Sterling immediately dropped a cent and a half against the dollar to $1.5141.

It came as the Bank held interest rates at 0.5% and kept its quantitative easing programme (QE) unchanged.

The decisions were made at the first meeting of the Bank's Monetary Policy Committee since Mark Carney took over as governor from Sir Mervyn King.

Share prices rallied in London in anticipation of the further continuation of cheap borrowing costs.

The FTSE 100 index jumped 50 points on the news, and later gained a further lift from a promise by the European Central Bank to keep eurozone rates low, taking it to 3% up for the day.

The unusual statement by the Bank's Monetary Policy Committee (MPC) comes as the economy shows signs of recovery, with several industry surveys pointing to rising business optimism.

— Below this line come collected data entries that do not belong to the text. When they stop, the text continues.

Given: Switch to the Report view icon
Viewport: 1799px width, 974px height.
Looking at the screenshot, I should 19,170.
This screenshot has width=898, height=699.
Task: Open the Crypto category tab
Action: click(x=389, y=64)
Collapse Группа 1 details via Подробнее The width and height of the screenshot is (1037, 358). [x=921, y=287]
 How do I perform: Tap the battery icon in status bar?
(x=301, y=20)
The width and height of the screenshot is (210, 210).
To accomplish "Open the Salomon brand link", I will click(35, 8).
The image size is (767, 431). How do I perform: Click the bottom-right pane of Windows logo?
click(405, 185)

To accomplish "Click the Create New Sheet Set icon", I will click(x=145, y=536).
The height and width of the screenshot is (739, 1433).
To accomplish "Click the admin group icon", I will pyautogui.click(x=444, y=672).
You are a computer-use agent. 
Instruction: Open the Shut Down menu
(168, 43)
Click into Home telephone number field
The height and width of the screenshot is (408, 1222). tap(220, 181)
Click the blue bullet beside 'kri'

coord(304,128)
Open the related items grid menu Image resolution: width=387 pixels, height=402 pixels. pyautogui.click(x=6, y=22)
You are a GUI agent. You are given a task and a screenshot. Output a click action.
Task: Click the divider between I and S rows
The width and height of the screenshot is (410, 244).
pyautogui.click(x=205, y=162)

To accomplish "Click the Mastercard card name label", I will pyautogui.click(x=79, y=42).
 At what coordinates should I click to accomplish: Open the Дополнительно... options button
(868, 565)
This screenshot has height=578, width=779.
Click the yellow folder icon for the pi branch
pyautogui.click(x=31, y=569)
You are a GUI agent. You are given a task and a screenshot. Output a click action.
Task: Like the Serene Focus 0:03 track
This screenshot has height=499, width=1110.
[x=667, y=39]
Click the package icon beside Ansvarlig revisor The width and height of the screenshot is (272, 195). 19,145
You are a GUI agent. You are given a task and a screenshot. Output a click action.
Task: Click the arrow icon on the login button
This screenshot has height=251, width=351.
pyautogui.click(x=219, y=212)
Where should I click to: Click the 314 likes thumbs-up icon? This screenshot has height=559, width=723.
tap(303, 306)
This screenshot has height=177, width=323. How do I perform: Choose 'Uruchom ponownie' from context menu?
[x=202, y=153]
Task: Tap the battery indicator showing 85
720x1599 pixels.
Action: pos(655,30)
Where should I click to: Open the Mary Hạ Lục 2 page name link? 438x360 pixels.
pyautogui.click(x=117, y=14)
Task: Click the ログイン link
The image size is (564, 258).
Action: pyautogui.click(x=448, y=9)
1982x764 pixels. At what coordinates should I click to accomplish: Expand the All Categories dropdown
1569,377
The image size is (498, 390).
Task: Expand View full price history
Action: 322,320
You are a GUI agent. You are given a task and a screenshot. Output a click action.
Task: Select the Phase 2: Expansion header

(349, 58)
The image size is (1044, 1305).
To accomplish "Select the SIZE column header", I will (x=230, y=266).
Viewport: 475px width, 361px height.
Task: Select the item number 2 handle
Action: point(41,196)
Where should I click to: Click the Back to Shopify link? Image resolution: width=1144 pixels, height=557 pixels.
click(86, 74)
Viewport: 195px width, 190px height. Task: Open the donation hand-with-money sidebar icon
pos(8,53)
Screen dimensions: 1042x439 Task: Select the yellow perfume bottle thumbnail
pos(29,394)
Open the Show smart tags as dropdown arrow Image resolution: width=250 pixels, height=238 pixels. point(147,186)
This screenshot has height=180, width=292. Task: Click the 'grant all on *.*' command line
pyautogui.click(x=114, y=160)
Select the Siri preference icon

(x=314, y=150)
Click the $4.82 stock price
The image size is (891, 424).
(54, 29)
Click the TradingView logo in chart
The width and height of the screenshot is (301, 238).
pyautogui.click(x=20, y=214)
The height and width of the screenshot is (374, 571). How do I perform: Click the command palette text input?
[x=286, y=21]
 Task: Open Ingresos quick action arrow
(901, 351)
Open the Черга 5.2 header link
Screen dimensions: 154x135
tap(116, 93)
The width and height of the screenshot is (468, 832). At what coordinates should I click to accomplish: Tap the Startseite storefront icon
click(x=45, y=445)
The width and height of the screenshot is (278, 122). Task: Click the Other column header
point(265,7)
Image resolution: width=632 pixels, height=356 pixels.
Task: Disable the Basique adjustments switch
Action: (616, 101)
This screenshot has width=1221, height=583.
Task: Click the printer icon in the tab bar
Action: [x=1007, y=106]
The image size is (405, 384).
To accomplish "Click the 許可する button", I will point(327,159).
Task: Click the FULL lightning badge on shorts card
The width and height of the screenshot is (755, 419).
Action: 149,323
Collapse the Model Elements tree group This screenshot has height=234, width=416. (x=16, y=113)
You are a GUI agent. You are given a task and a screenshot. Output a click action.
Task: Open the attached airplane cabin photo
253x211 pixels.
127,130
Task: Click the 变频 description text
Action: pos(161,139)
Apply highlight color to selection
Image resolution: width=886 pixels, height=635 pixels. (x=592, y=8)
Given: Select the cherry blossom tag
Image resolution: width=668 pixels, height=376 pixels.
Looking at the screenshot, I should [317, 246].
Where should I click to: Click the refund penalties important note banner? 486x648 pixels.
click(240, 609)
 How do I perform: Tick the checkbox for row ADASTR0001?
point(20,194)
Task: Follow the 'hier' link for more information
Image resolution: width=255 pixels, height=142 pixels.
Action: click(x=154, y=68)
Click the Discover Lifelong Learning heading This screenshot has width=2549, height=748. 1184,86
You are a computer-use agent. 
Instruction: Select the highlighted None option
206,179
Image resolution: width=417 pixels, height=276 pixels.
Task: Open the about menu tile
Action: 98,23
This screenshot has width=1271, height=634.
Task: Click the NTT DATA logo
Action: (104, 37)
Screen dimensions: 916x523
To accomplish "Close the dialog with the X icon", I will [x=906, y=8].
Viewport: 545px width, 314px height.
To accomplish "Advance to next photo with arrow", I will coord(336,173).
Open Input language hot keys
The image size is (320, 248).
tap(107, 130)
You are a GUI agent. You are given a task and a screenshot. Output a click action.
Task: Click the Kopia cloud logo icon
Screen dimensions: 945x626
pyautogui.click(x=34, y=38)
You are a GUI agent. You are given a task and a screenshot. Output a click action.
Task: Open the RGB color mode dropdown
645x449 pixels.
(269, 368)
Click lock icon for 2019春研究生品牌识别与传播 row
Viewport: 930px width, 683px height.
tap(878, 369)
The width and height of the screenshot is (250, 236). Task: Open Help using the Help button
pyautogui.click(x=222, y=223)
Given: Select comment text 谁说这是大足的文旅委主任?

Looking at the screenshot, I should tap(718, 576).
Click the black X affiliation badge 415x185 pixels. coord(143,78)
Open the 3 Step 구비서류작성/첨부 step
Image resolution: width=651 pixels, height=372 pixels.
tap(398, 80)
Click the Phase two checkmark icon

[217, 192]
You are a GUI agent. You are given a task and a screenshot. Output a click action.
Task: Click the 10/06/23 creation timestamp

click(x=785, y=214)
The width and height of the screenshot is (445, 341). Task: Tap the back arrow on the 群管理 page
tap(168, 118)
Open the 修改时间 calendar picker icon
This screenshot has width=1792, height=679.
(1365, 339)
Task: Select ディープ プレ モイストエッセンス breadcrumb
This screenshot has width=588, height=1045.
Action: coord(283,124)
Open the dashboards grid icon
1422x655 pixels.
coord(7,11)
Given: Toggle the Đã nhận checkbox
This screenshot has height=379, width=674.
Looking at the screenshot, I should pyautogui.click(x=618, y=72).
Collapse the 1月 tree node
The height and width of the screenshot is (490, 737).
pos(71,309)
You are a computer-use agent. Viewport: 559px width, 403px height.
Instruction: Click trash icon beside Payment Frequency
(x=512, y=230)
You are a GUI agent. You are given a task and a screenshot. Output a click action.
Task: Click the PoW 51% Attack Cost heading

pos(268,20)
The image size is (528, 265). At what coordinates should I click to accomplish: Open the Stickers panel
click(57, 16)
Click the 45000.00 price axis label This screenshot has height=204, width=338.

Earlier on Thursday the Halifax reported that house prices across the UK were 3.7% higher in the three months to June than a year ago, adding to evidence that the property market is on the rebound, particularly in the South East.

'Not warranted'

The MPC said that the recovery "remains weak by historical standards and a degree of slack is expected to persist for some time".

The positive developments in the economy have also been tempered by a sharp rise on global markets in the long-term cost of borrowing - something that has caught central banks worldwide by surprise.

In light of the market movements, "the implied rise in the expected future path of Bank Rate was not warranted by the recent developments in the domestic economy," the MPC said.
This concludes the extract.